Confidence Estimation in Automatic Short Answer Grading with LLMs

基于大语言模型的自动简答题评分置信度评估

Abstract: Automatic Short Answer Grading (ASAG) with generative large language models (LLMs) has recently demonstrated strong performance without task-specific fine-tuning, while also enabling the generation of synthetic feedback for educational assessment. Despite these advances, LLM-based grading remains imperfect, making reliable confidence estimates essential for safe and effective human-AI collaboration in educational decision-making.

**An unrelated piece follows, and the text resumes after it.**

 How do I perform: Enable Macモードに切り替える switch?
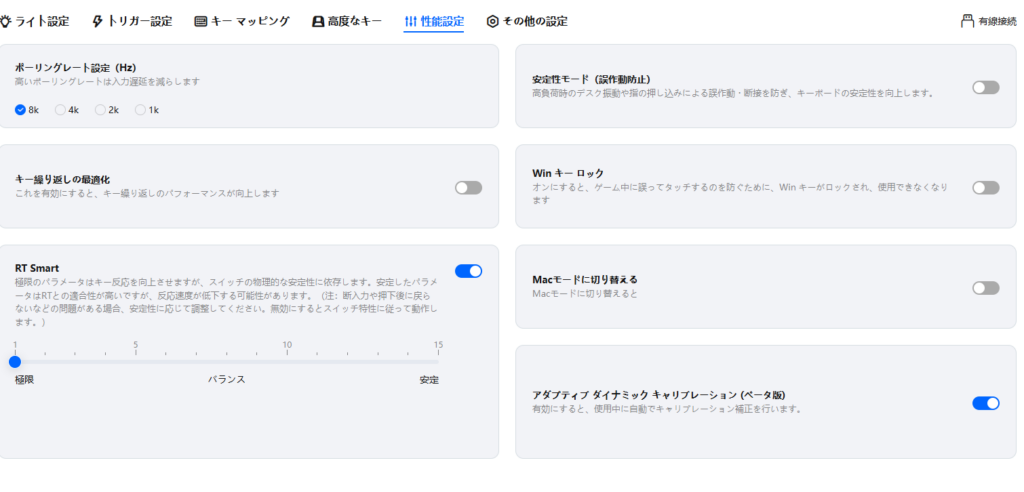click(x=985, y=288)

摘要： 近期，基于生成式大语言模型（LLM）的自动简答题评分（ASAG）在无需特定任务微调的情况下展现出了强大的性能，并能够为教育评估生成合成反馈。尽管取得了这些进展，但基于大模型的评分系统仍不完美，因此，可靠的置信度评估对于教育决策中人机协作的安全性和有效性至关重要。

In this work, we investigate confidence estimation for ASAG with LLMs by jointly considering model-based confidence signals and dataset-derived uncertainty. We systematically compare three model-based confidence estimation strategies, namely verbalizing, latent, and consistency-based confidence estimation, and show that model-based confidence alone is insufficient to reliably capture uncertainty in ASAG.

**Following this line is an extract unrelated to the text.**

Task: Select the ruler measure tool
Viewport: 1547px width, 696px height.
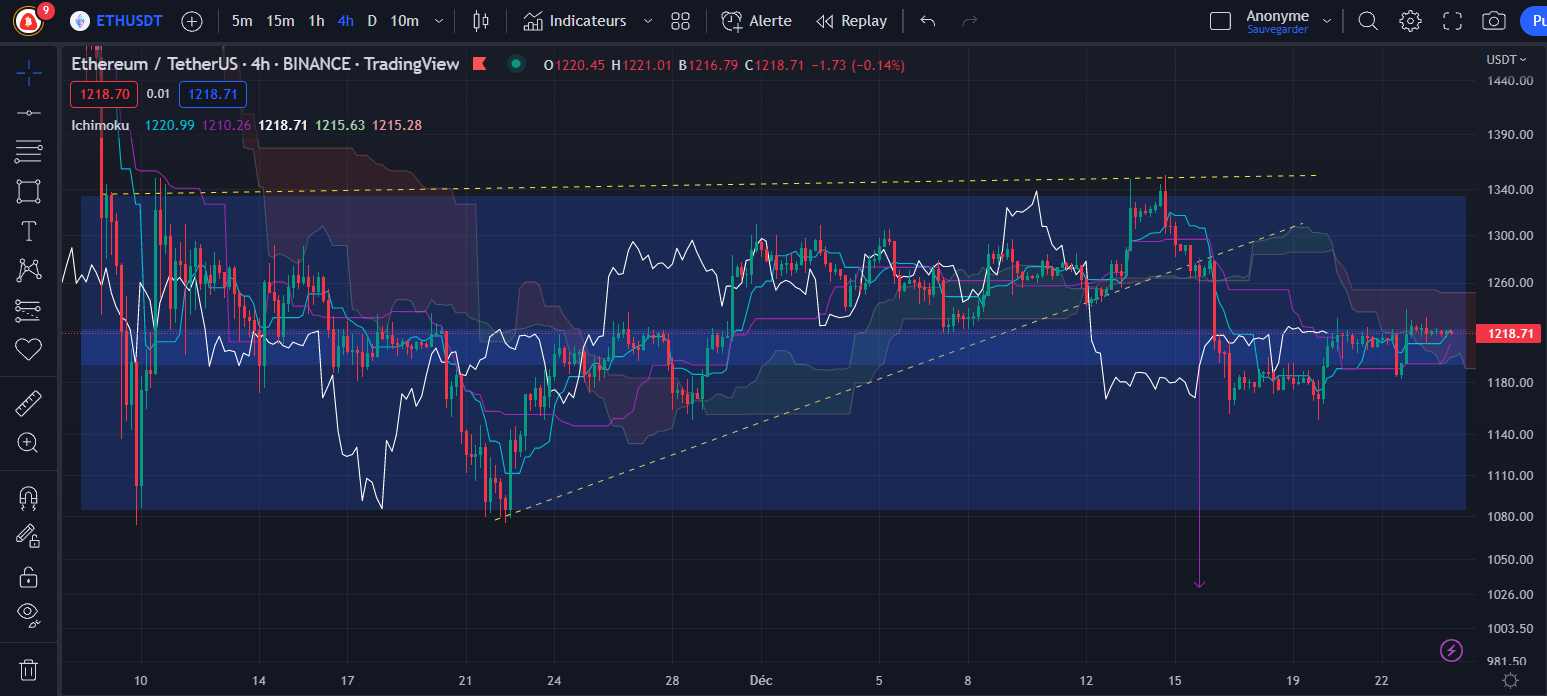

在这项工作中，我们通过综合考虑基于模型的置信度信号和数据集衍生的不确定性，研究了基于大模型的 ASAG 置信度评估方法。我们系统地比较了三种基于模型的置信度评估策略，即：口语化（verbalizing）、潜在（latent）和基于一致性（consistency-based）的置信度评估，并指出仅靠基于模型的置信度不足以可靠地捕捉 ASAG 中的不确定性。

To address this limitation, we propose a hybrid confidence framework that integrates model-based confidence signals with an explicit estimate of dataset-derived aleatoric uncertainty. Aleatoric uncertainty is operationalized by clustering semantically embedded student responses and quantifying within-cluster heterogeneity.

为了解决这一局限性，我们提出了一个混合置信度框架，将基于模型的置信度信号与数据集衍生的偶然不确定性（aleatoric uncertainty）的显式估计相结合。偶然不确定性通过对学生回答的语义嵌入进行聚类，并量化簇内异质性来实现。

Our results demonstrate that the proposed hybrid confidence measure yields more reliable confidence estimates and improves selective grading performance compared to single-source approaches. Overall, this work advances confidence-aware LLM-based grading for human-in-the-loop assessment, supporting more trustworthy AI-assisted educational assessment systems.

研究结果表明，与单一来源的方法相比，所提出的混合置信度度量方法能够产生更可靠的置信度估计，并提升选择性评分的性能。总的来说，这项工作推进了面向“人在回路”（human-in-the-loop）评估的置信度感知大模型评分技术，为构建更值得信赖的 AI 辅助教育评估系统提供了支持。